Summary: Kernel wont boot - AMDGPU
Product: [Fedora] Fedora Reporter: Kurt Heine <kheine7>
Component: kernelAssignee: Kernel Maintainer List <kernel-maint>
Status: CLOSED EOL QA Contact: Fedora Extras Quality Assurance <extras-qa>
Severity: urgent Docs Contact:
Priority: unspecified    
Version: 34CC: acaringi, adscvr, airlied, alciregi, bskeggs, fhirtz, hdegoede, jarodwilson, jeremy, jglisse, jonathan, josef, kernel-maint, lgoncalv, linville, masami256, mchehab, ptalbert, steved
Target Milestone: ---   
Target Release: ---   
Hardware: x86_64   
OS: Linux   
Whiteboard:
Fixed In Version: Doc Type: If docs needed, set a value
Doc Text:
Story Points: ---
Clone Of: Environment:
Last Closed: 2022-06-07 22:42:13 UTC Type: Bug
Regression: --- Mount Type: ---
Documentation: --- CRM:
Verified Versions: Category: ---
oVirt Team: --- RHEL 7.3 requirements from Atomic Host:
Cloudforms Team: --- Target Upstream Version:
Embargoed:
Attachments:
Description Flags
Kernel boot message
none
Picture of kernel boot
none
Boot kernel journal message for kernel 5.13.9
none
lspci for system
none
Boot kernel journal message for kernel 5.13.9 - drm.debug=0x1fff none

Description Kurt Heine 2021-07-24 08:08:28 UTC
1. Please describe the problem:

When booting the kernel stops at fb0: switching to  amdgpudrmfb from EFI VGA

2. What is the Version-Release number of the kernel:

Happens with the latest kernel 5.13.4 but works fine with 5.12.x releases.

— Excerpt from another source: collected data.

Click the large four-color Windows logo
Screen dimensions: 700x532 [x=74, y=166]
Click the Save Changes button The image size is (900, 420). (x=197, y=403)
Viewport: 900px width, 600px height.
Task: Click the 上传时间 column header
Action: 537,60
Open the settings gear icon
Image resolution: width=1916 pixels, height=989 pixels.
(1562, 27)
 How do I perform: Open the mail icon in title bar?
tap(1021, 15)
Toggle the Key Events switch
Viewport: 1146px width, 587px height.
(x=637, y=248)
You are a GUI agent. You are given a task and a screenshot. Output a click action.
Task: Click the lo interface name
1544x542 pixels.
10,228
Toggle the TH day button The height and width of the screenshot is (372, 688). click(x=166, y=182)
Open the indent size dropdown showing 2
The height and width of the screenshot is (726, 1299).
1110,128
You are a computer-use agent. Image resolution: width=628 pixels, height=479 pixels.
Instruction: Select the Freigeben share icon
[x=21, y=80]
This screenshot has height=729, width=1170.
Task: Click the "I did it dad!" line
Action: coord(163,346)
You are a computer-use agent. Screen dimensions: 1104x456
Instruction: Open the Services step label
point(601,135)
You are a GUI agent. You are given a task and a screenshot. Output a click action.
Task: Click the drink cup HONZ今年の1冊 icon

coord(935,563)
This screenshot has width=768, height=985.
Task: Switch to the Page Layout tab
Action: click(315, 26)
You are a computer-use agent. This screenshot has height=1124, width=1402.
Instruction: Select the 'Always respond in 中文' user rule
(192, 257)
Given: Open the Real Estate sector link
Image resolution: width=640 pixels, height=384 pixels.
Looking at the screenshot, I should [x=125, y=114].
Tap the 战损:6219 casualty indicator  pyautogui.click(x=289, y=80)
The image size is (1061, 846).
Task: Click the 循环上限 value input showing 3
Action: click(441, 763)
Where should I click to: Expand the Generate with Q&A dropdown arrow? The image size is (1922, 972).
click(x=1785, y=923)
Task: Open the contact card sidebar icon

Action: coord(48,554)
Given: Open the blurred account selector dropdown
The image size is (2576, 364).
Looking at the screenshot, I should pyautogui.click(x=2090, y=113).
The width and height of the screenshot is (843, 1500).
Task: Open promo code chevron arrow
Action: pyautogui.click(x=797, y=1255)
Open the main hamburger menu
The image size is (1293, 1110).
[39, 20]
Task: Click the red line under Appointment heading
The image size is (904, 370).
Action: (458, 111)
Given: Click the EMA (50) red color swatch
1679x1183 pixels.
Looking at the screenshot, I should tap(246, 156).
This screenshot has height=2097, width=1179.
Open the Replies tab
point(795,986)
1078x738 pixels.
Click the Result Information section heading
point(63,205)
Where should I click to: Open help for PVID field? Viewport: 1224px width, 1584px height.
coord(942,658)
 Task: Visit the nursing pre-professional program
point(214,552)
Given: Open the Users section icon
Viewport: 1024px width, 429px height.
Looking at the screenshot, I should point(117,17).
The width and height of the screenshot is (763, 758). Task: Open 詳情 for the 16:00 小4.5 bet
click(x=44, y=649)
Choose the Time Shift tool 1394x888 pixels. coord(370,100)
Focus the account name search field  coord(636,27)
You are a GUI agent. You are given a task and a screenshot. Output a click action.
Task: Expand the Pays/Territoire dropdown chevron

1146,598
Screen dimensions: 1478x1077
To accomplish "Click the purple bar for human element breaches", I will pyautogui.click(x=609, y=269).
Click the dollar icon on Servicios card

3. Did it work previously in Fedora? If so, what kernel version did the issue
   *first* appear?  Old kernels are available for download at
   https://koji.fedoraproject.org/koji/packageinfo?packageID=8 :


4. Can you reproduce this issue? If so, please provide the steps to reproduce
   the issue below:

Happens with the latest kernel 5.13.4 but works fine with 5.12.x releases.
Reboot with kernel 5.13.4.


5. Does this problem occur with the latest Rawhide kernel? To install the
   Rawhide kernel, run ``sudo dnf install fedora-repos-rawhide`` followed by
   ``sudo dnf update --enablerepo=rawhide kernel``:

I don't want to install rawhide kernel as I can use the 5.12 kernels to boot.

6. Are you running any modules that not shipped with directly Fedora's kernel?:

No

7. Please attach the kernel logs. You can get the complete kernel log
   for a boot with ``journalctl --no-hostname -k > dmesg.txt``. If the
   issue occurred on a previous boot, use the journalctl ``-b`` flag.

Comment 1 Kurt Heine 2021-07-24 08:09:27 UTC
Created attachment 1805087 [details]
Kernel boot message

Comment 2 Kurt Heine 2021-07-25 03:57:31 UTC
Comment on attachment 1805087 [details]
Kernel boot message

I have also tried the following command which didnt fix the problem, but was able to boot the 5.12.x kernels

sudo dracut --regenerate-all --force --install "/usr/lib/firmware/amdgpu/*"

Comment 3 Kurt Heine 2021-07-25 23:09:11 UTC
The following packages are installed:

linux-firmware-20210716-121.fc34.noarch
dracut-055-3.fc34.x86_64

I also tried sudo dracut --regenerate-all --force --install "/lib/firmware/amdgpu/*" and that didnt work either.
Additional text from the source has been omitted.